Reps. Marsha Blackburn, R-Tenn., and Carolyn Maloney, D-N.Y., wrote Google CEO Larry Page on Tuesday to find out what the online search and ad provider is doing to ensure it does not profit from the sale of ads related to sex trafficking.
"Whatever Google is doing or is not doing to prevent these sorts of advertisements from appearing on their properties, Google has not satisfied a significant number of human rights organizations who have a specialized understanding of how these ads contribute to the human trafficking of women and girls," the lawmakers wrote.
They called on Google to detail what it has done internally to block "sexually exploitative" ads and what the firm would do if it discovers that it is profiting from such ads.

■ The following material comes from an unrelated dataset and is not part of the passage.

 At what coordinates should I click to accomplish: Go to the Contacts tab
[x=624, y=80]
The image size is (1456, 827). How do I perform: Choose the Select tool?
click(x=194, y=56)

The Blackburn-Maloney letter comes a week after the National Association of Human Trafficking Victim Advocates and other groups wrote the National Association of Attorneys General to investigate whether Google has profited from the sale of online adult-services ads.
"The online purveyors of the sex trade--modern day online pimps--are utilizing Google to drive massive volume through sites that are gateways to prostitution and the sex trade," the group said in the letter to the state attorneys general. "As the world's largest supplier of online advertising, Google is in a unique position to choke the supply chain that delivers women for sale through online sex trafficking."
Following a similar campaign two years ago, Craigslist dropped its "adult services" section from its online classified site after critics including several state attorneys general claimed that many of the ads in the section helped promote sexual exploitation.
A Google spokesman said the company bans ad for sex trafficking, child pornography and prostitution and deploys many resources to try to enforce it.
"We have invested millions of dollars in monitoring and enforcing this ban--using the latest technology as well as manual review by teams who are specially trained to get bad ads, and bad advertisers, off Google," the spokesman said. "But it's a constant battle against these bad actors so we are always looking at ways to improve our systems and practices, including by working with leading anti-trafficking organizations. We also look forward to working with others in the industry on this important issue."
Google, however, is not the only firm to come under fire recently over ads that promote sex trafficking. Village Voice Media's Backpage.com has been criticized for profiting from ads that critics say promote both sexual and human trafficking.
"Backpage.com is among the online Web sites that have been found to serve as a conduit for the buying and selling of human beings - not just prostitution (which is itself illegal in 49 out of 50 states), but more specifically the trafficking of minors," Rep. Frank Wolf, R-Va., said in a letter Wednesday to Attorney General Eric Holder.